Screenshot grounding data
=== Begin Enclosure ===

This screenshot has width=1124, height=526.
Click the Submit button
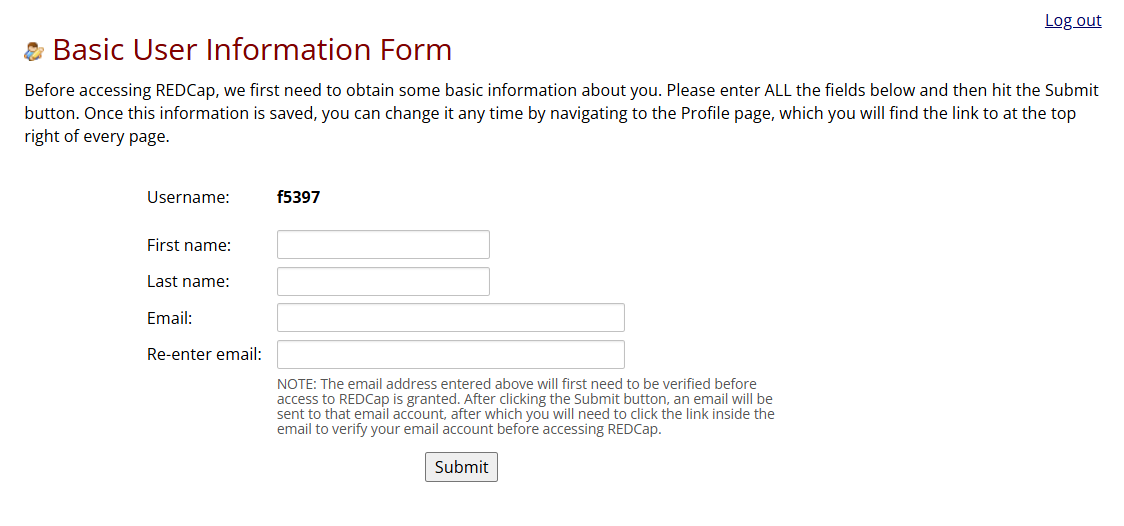pyautogui.click(x=461, y=467)
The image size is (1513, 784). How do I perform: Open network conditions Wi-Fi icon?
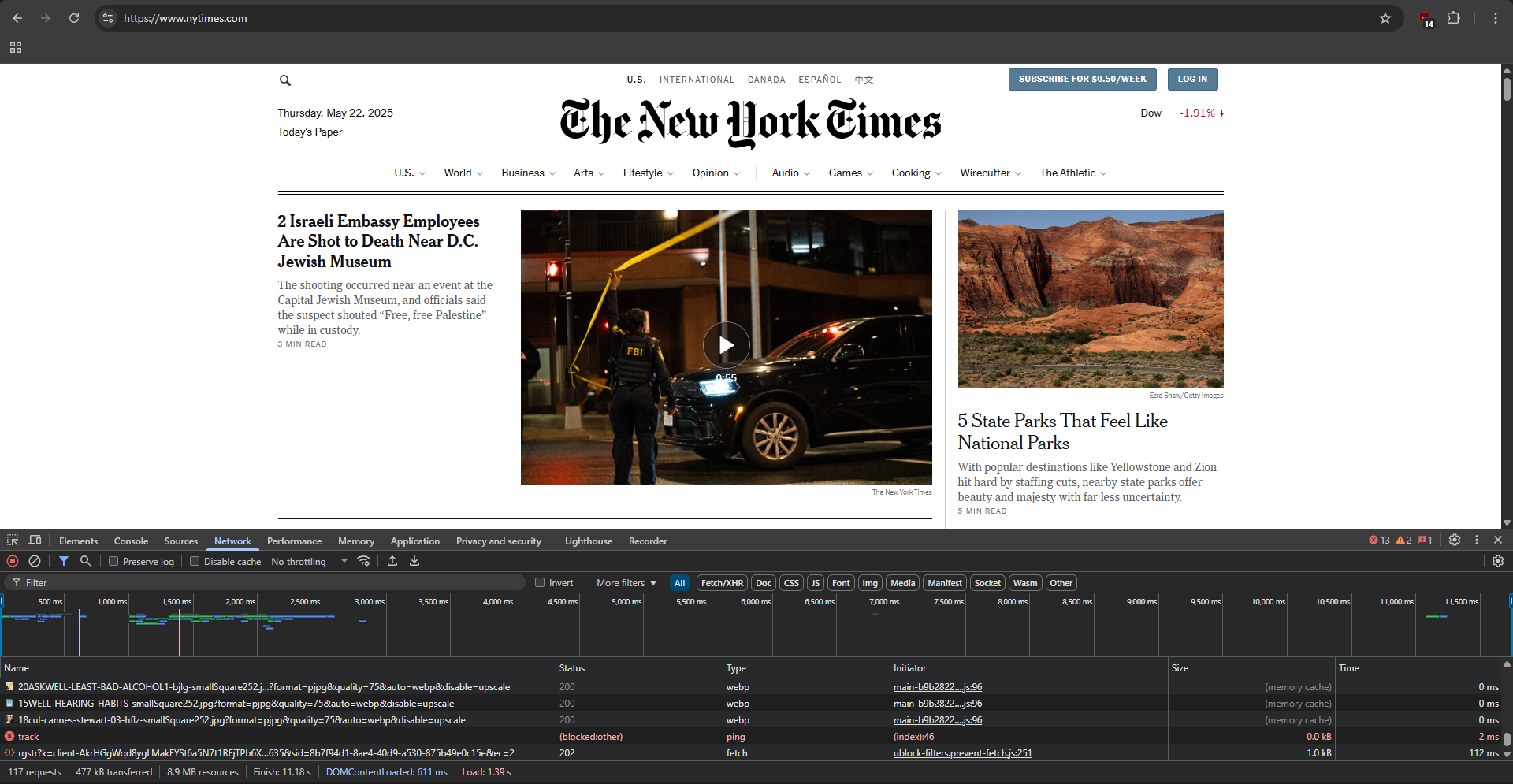click(x=363, y=561)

=== End Enclosure ===

# Exercise prompt
The data above must be written out again word for word, without its pictures.

# Reply to the task
This screenshot has width=1124, height=526.
Click the Submit button
pyautogui.click(x=461, y=467)
The image size is (1513, 784). How do I perform: Open network conditions Wi-Fi icon?
click(x=363, y=561)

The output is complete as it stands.